A process understanding of healing
Healing is enrichment of what will be the past of future experiences. To the extent that one reduces the contrast between the past and the divine possibilities for healing, one promotes healing, whether by mental or material means. In other words, healing is facilitating an experience's accepting of God's desires for it; the less the contrast between past and perfect possible, the easier is acceptance of perfection.
New Thought's past influence and future
New Thought has influenced much of popular religion and success literature. It is a significant element in the blending of complementary influences of East and West. New Thought is, as William James called it, a "religion of healthy-mindedness." It remains open to new understandings, to new thought of any origin.
The Practice of the Presence of God for Practical Purposes
Using the title of a famous book by Brother Lawrence, New Thought is "the practice of the presence of God," but unlike conventional mysticism, which emphasizes contact or union with God for its own sake, New Thought adds to this most important side of mysticism,, the practice of the presence of God for practical purposes,. To those who object that one should not use God, New Thought replies that there is nothing but God to use, and/or that God wants us to have the best in all aspects of living, that God constantly offers this to us, and that in accepting it we are living as God wants us to live.
Culturally and organizationally, New Thought is a philosophical-spiritual-religious movement begun in the nineteenth century and continuing today. It is the outgrowth of the healing theory and practice of Phineas Parkhurst Quimby, whose influence was spread by his former patients, the most prominent of whom were: Warren Felt Evans, who wrote the first books in what would be called New Thought; Mary Baker Eddy, who established Christian Science; and Julius and Annetta Dresser, who, with their son Horatio, spread the word about Quimby. Former Eddy associate Emma Curtis Hopkins taught her own version of healing idealism, indebted indirectly to Quimby and directly to her own explorations and to Eddy. Hopkins, the "teacher of teachers," taught founders of Divine Science, Unity, and Religious Science. These groups, along with Religious Science-influenced Seich-No-Ie, are the best-known groups in the New Thought movement.
The name New Thought was taken in the 1890s, generally replacing such names as Mind Cure and Mental Science.
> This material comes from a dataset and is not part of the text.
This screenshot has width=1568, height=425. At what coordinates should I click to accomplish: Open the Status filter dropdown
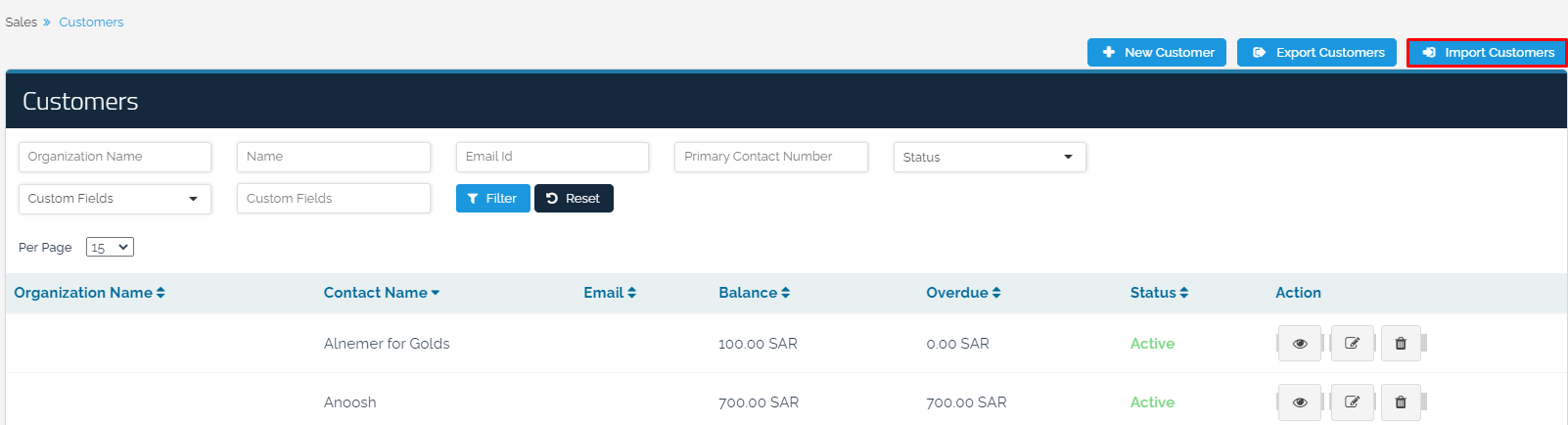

William James dealt with the movement in Lectures IV and V of The Varieties of Religious Experience under the name "The Religion of Healthy-Mindedness." (The link to a summary of that book also leads to some other important writings.) Some studies of the New Thought movement by Charles S. Braden, Horatio W. Dresser, Stillson J. Judah, and others are given in the bibliography of the most recent survey of the field, New Thought: A Practical American Spirituality.